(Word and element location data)
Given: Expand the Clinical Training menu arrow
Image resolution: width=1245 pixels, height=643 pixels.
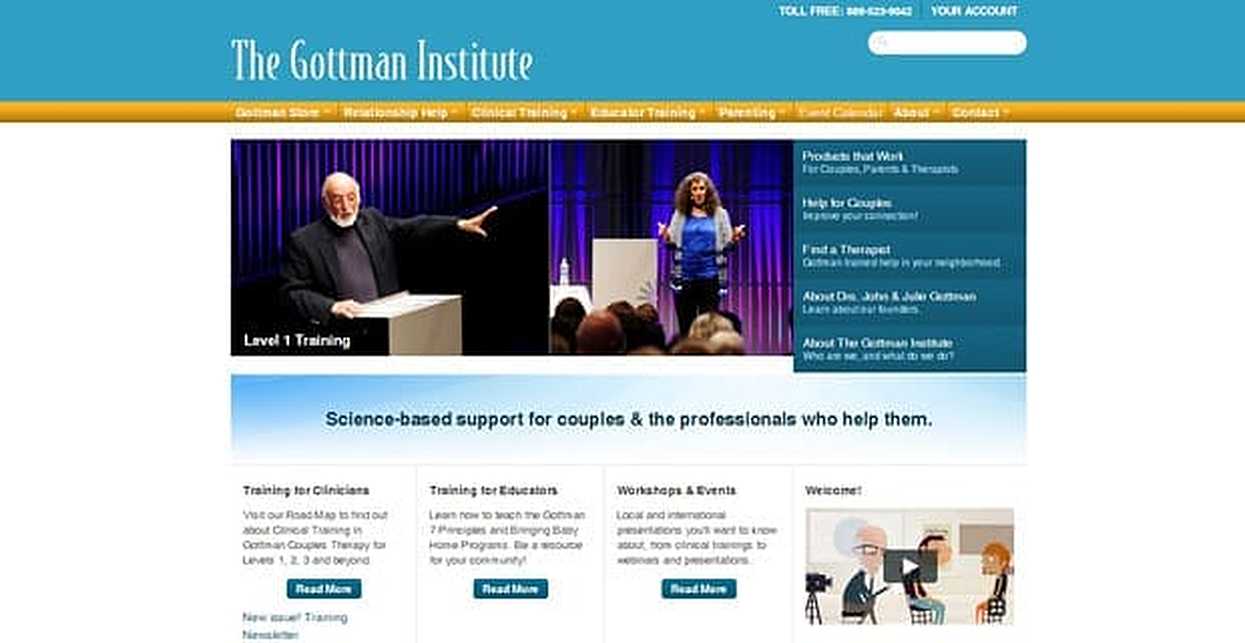Looking at the screenshot, I should pos(574,113).
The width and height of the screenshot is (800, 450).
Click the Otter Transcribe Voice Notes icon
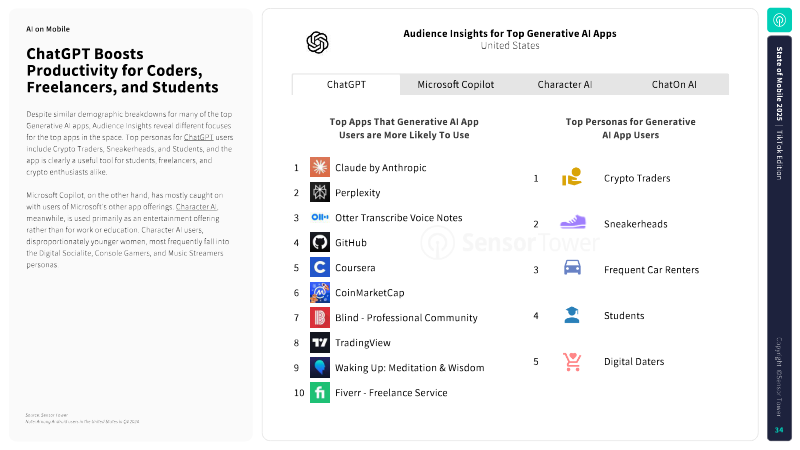point(320,217)
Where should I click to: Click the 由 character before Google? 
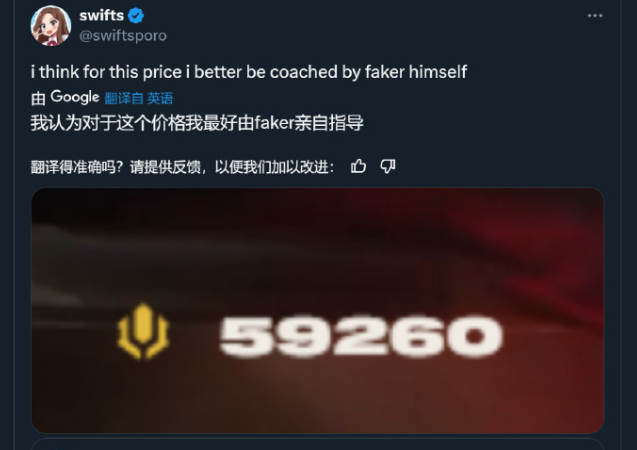39,98
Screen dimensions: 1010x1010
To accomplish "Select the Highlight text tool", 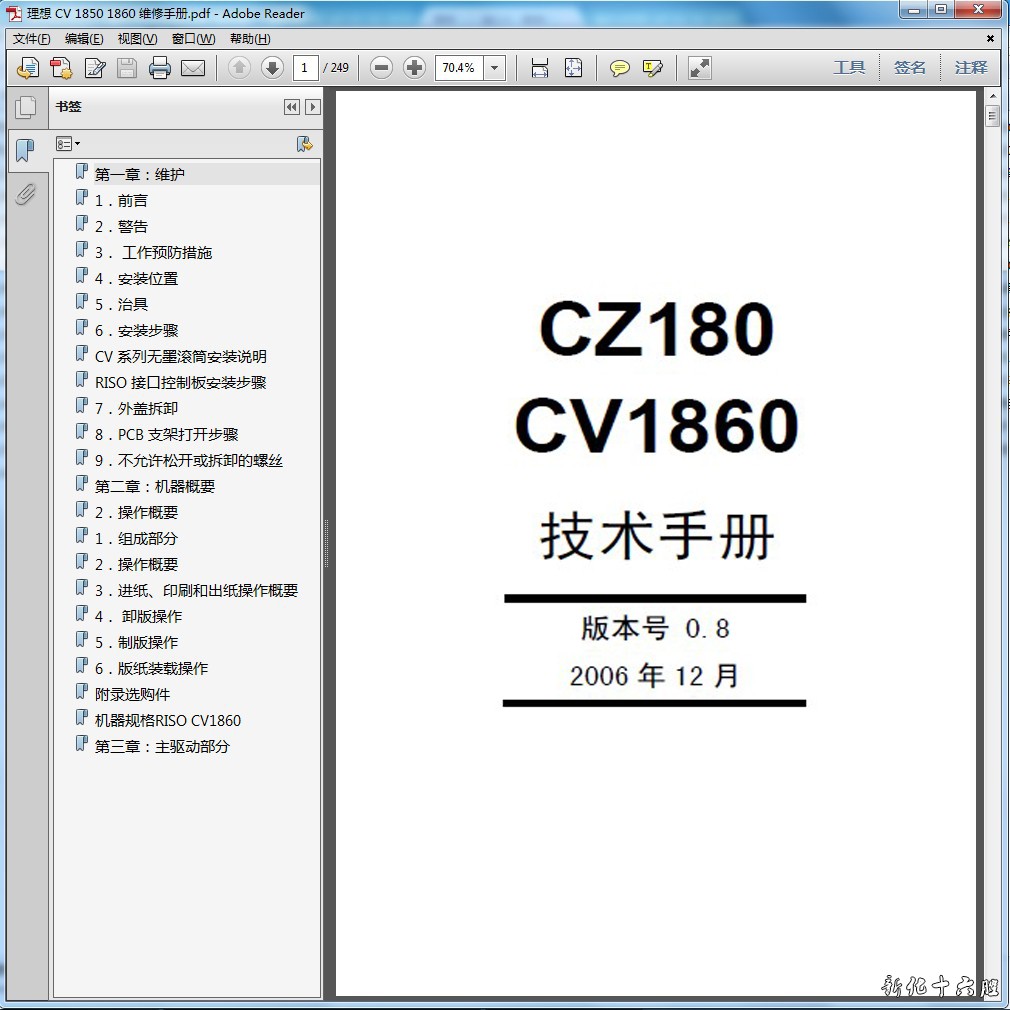I will coord(653,68).
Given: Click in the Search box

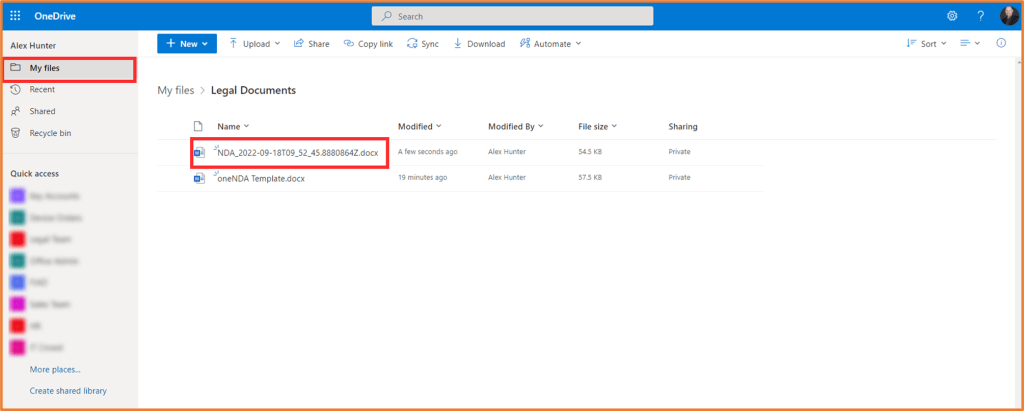Looking at the screenshot, I should tap(512, 16).
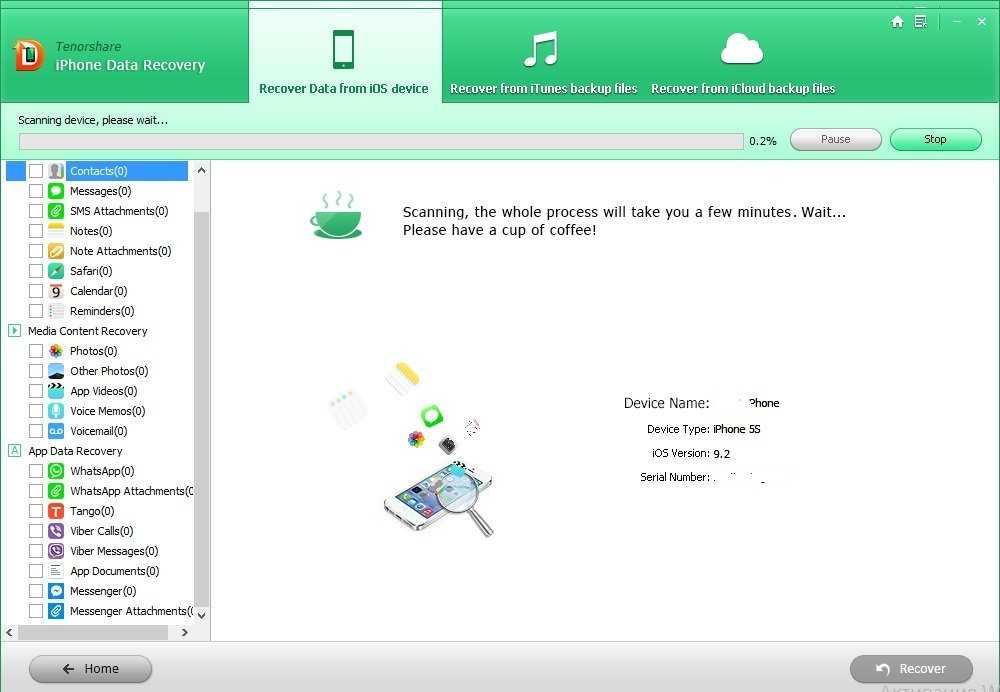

- _Written exercise_: Show each line above that contains the word "height".

- _Exercise output_:
Image resolution: width=1245 pixels, height=643 pixels.
The width and height of the screenshot is (800, 450).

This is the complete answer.